▶ Exercise passage
Skip to content

Automation cadence

OmicIDX uses Dagster’s declarative automation to drive the daily refresh. Most assets cascade automatically when their upstream lands. A few are deliberately gated to prevent high-frequency upstreams from triggering full-graph rebuilds.

This page documents the pattern. If you’re adding a new asset, this is the rubric for choosing its automation condition.

Most consolidation and Postgres-load assets use:

automation_condition=dg.AutomationCondition.eager()

Translation: “materialize me whenever any upstream updates.” For an asset whose upstream is daily, that means once per day. The cascade is automatic; no schedule needed.

PubMed lands hourly via a file sensor. If pubmed_parquet, pubmed_postgres, and omicidx_duckdb were eager, every new PubMed file would trigger:

  1. A full PubMed Parquet rebuild (gigabytes of data, every hour).

▶ Given information
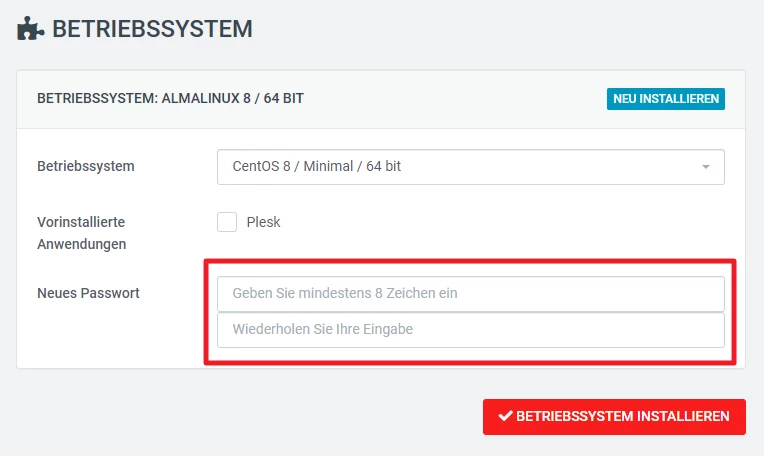Screen dimensions: 764x456
Task: Click the main "BETRIEBSSYSTEM" page heading
Action: click(x=152, y=29)
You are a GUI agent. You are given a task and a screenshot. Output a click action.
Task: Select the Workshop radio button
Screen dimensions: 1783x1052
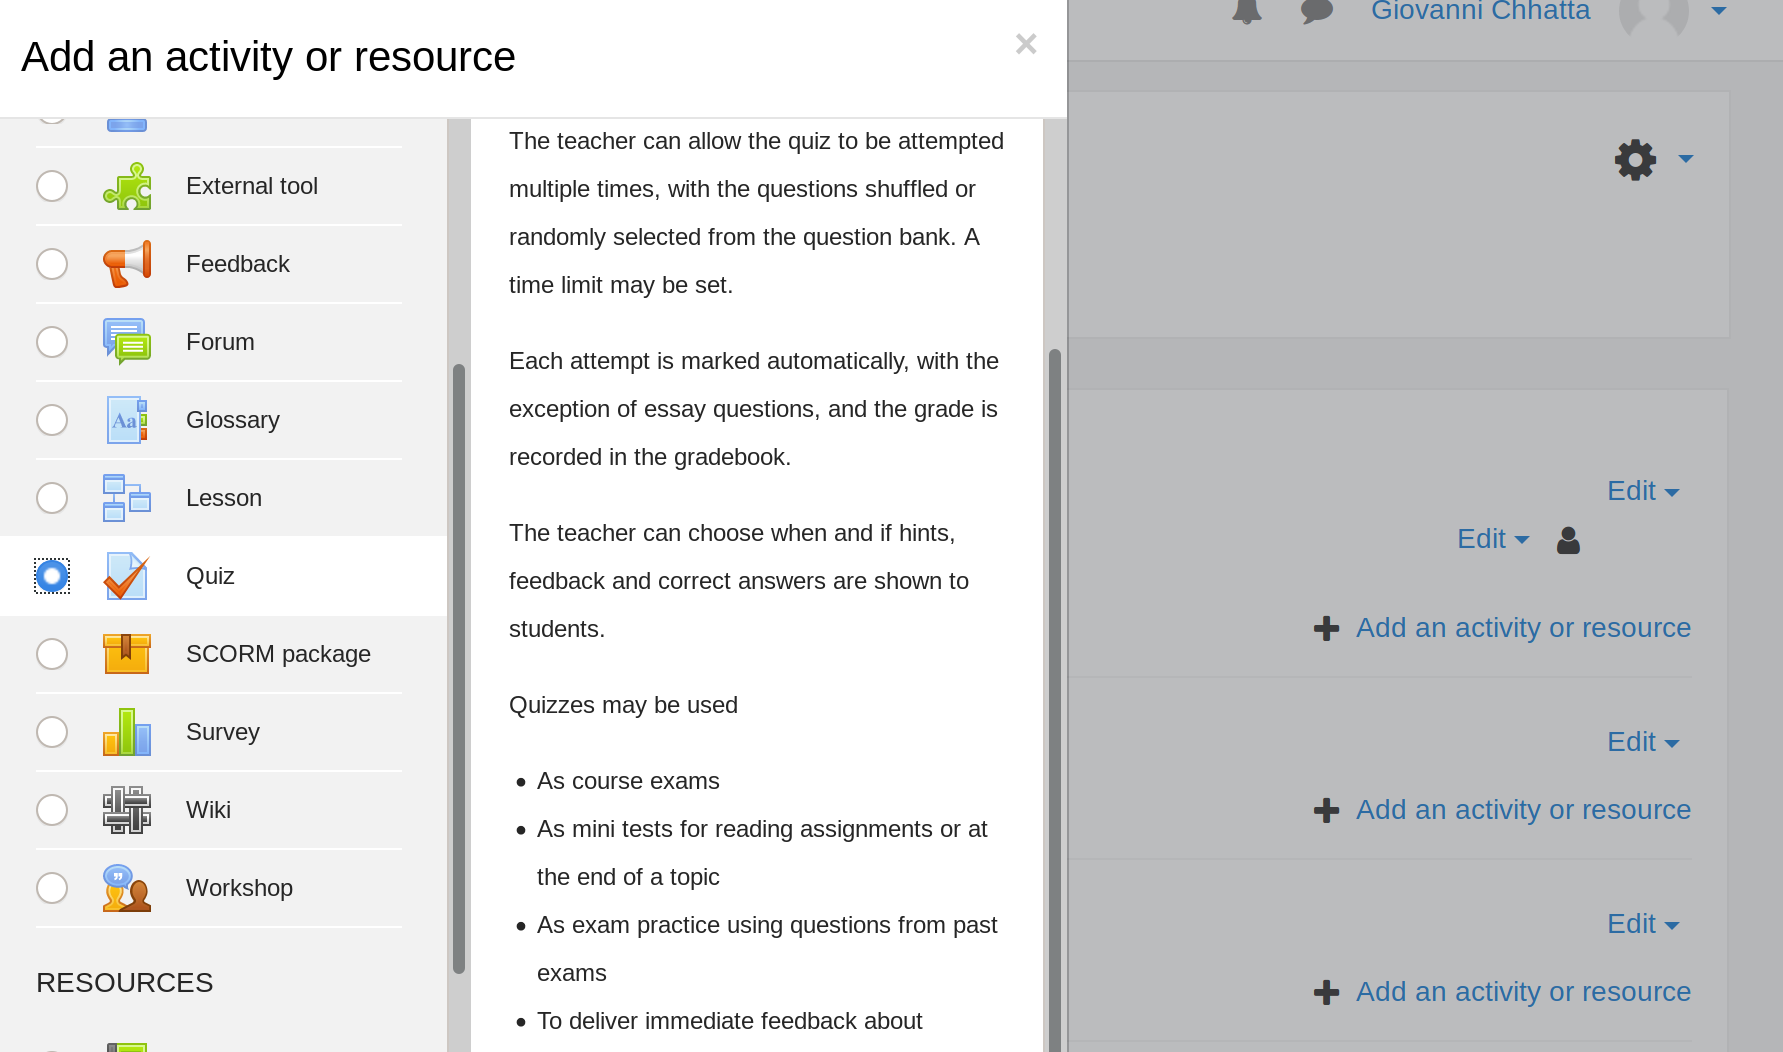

▶ Activities
- a) Summarize the automation cadence page in two sentences.
- b) According to the automation cadence page, why are some assets gated instead of eager? Answer in one to three sentences.
- c) Decide whether each statement agrees with the automation cadence page. Answer yes or no for each, and quote the words of the page that decide it.
(i) PubMed data arrives once a day on a schedule.
(ii) An eager asset whose upstream is daily materializes once per day.
(iii) Eager assets need a schedule for the cascade to run.

▶ Answers for the exercise
- a) OmicIDX drives its daily refresh with Dagster's declarative automation, in which most assets cascade automatically when their upstream lands, while a few are deliberately gated so that high-frequency upstreams do not trigger full-graph rebuilds. Most consolidation and Postgres-load assets use the eager condition, which materializes an asset whenever any upstream updates, so no schedule is needed.

- b) Gating keeps high-frequency upstreams from triggering full-graph rebuilds. PubMed lands hourly via a file sensor, so if pubmed_parquet, pubmed_postgres, and omicidx_duckdb were eager, every new PubMed file would trigger a full PubMed Parquet rebuild, gigabytes of data every hour.

- c)
(i) No: "PubMed lands hourly via a file sensor."
(ii) Yes: "For an asset whose upstream is daily, that means once per day."
(iii) No: "The cascade is automatic; no schedule needed."